[Given data Boundary: Start]
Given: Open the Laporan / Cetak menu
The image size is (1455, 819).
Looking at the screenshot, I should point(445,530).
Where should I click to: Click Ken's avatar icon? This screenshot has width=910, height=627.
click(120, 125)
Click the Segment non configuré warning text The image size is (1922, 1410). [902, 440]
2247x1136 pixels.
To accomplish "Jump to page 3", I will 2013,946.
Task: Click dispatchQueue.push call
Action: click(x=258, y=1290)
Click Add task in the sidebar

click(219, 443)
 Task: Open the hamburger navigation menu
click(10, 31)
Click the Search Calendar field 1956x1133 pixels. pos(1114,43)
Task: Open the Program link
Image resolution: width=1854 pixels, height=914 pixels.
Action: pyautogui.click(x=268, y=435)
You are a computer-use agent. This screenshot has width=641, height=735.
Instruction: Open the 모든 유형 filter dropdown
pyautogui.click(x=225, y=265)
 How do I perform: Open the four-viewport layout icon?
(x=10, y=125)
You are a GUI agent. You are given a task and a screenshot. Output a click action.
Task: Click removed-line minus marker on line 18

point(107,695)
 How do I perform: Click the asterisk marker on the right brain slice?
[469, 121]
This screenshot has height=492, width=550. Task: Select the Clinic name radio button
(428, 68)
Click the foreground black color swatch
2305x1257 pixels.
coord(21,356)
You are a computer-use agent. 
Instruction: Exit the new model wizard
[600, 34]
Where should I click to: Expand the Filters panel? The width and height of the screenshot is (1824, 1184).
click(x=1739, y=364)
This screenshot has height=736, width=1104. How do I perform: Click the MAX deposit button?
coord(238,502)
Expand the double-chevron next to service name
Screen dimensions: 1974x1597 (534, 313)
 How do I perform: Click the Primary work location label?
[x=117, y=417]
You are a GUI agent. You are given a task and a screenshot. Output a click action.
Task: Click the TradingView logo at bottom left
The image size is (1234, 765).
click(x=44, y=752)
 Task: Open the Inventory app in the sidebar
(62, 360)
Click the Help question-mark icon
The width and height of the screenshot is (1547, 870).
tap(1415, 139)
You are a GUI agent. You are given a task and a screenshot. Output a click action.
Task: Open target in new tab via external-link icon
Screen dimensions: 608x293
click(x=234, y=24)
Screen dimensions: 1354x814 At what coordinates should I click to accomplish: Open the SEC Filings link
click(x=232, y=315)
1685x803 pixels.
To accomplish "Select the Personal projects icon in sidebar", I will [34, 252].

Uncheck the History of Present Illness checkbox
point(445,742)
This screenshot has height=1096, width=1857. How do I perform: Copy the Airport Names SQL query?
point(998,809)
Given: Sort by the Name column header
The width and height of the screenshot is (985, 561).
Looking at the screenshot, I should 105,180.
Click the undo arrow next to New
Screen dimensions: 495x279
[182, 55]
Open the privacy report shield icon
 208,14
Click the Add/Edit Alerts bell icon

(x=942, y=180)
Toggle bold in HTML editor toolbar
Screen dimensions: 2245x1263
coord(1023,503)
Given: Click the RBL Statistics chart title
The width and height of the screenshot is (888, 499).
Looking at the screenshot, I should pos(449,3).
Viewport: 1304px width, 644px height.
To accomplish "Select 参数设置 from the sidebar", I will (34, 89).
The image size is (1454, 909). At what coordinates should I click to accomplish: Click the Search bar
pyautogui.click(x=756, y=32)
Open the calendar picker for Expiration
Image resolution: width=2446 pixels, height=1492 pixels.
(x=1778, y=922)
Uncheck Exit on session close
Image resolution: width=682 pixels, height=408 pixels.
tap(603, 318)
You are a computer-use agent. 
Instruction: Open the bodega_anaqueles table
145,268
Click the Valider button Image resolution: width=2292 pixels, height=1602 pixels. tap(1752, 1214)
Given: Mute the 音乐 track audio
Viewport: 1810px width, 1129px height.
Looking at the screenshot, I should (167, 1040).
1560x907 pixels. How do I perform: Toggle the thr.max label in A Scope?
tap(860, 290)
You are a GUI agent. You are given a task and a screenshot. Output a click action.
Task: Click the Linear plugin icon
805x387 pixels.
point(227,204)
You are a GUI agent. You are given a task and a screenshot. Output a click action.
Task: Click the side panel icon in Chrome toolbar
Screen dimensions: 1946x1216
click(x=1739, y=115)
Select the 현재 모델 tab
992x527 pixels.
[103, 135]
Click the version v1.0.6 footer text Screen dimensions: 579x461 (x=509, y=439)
[Given data Boundary: End]
Write out exactly those lines running from the line with "Uncheck Exit on session close" to the end of the data above, the first and last included.

Reply to the task =
Uncheck Exit on session close
Image resolution: width=682 pixels, height=408 pixels.
tap(603, 318)
You are a computer-use agent. 
Instruction: Open the bodega_anaqueles table
145,268
Click the Valider button Image resolution: width=2292 pixels, height=1602 pixels. tap(1752, 1214)
Given: Mute the 音乐 track audio
Viewport: 1810px width, 1129px height.
Looking at the screenshot, I should (167, 1040).
1560x907 pixels. How do I perform: Toggle the thr.max label in A Scope?
tap(860, 290)
You are a GUI agent. You are given a task and a screenshot. Output a click action.
Task: Click the Linear plugin icon
805x387 pixels.
point(227,204)
You are a GUI agent. You are given a task and a screenshot. Output a click action.
Task: Click the side panel icon in Chrome toolbar
Screen dimensions: 1946x1216
click(x=1739, y=115)
Select the 현재 모델 tab
992x527 pixels.
[103, 135]
Click the version v1.0.6 footer text Screen dimensions: 579x461 (x=509, y=439)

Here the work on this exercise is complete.